Friday, April 24, 2009

四月二十三日(木曜日)
A.M. Game Producing - Visual Arts (Trainer: Kawashima-san)
This lesson is an overview of the visual art knowledge and techniques that a producer should know. More for Andrew's benefit since he's not an artist.

P.M. Mini-Project (Trainer: Kawashima-san, Nozaki-san)
In the afternoon, we began our first mini-project, where the three of us gets together to create a tech-demo or a mini-game. Our curriculum is based on what PA taught to Cyberport in Hong Kong, and originally involved a bigger team and more time (roughly about 8-10 members for 2-4 weeks). We have only three guys and slightly more than three days (since we are also having lessons for half a day)

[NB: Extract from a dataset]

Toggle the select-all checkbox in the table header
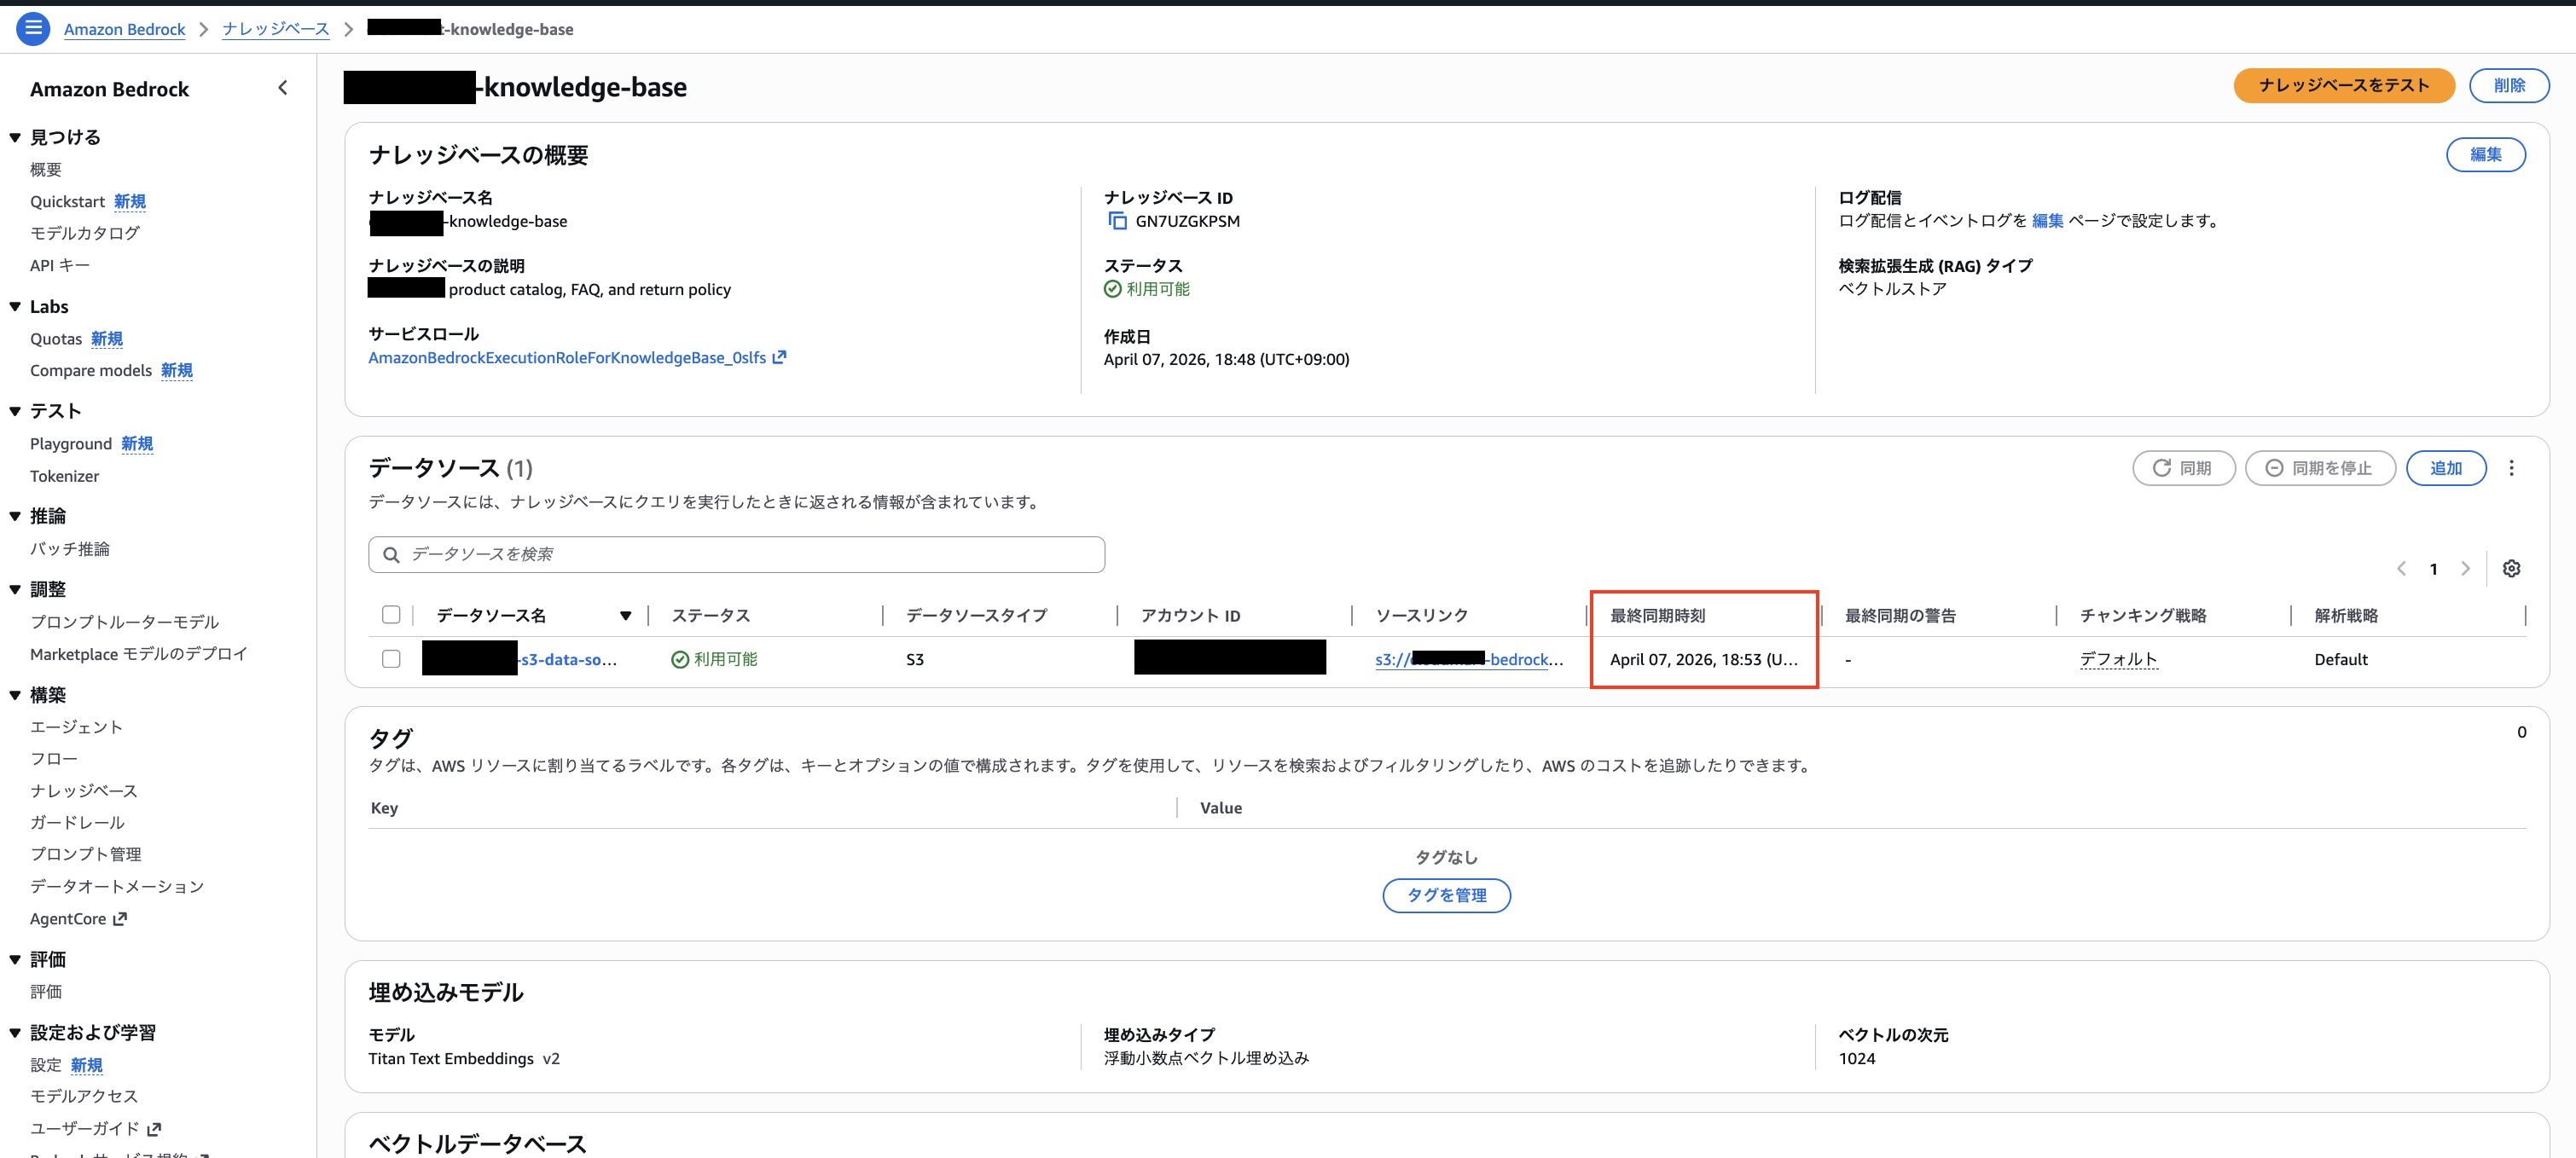Screen dimensions: 2576x1158 pyautogui.click(x=391, y=614)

Regardless, we came up with a plan and proceeded using Scrum for project management. To be honest, our allocated development time is too short to really require any kind of process management. Each Scrum "sprint" typically lasts 2-4 weeks; ours are measured in days. However, it does give us an overall concept of how to scale up for future projects. Andrew, having Agile experience in his previous company, is the de factor ScrumMaster. To keep track of our sprint backlog, we sticked post-it notes with our tasks and time (in hours) on the wall. The tasks are grouped into outstanding, in-progress, and completed, with their status to be updated daily.

Our proposed PS3 mini-game is to have a girl run around the Shibuya train station that we have recently built, avoiding homing bombs that appear randomly at spawn points around the level for as long as she can.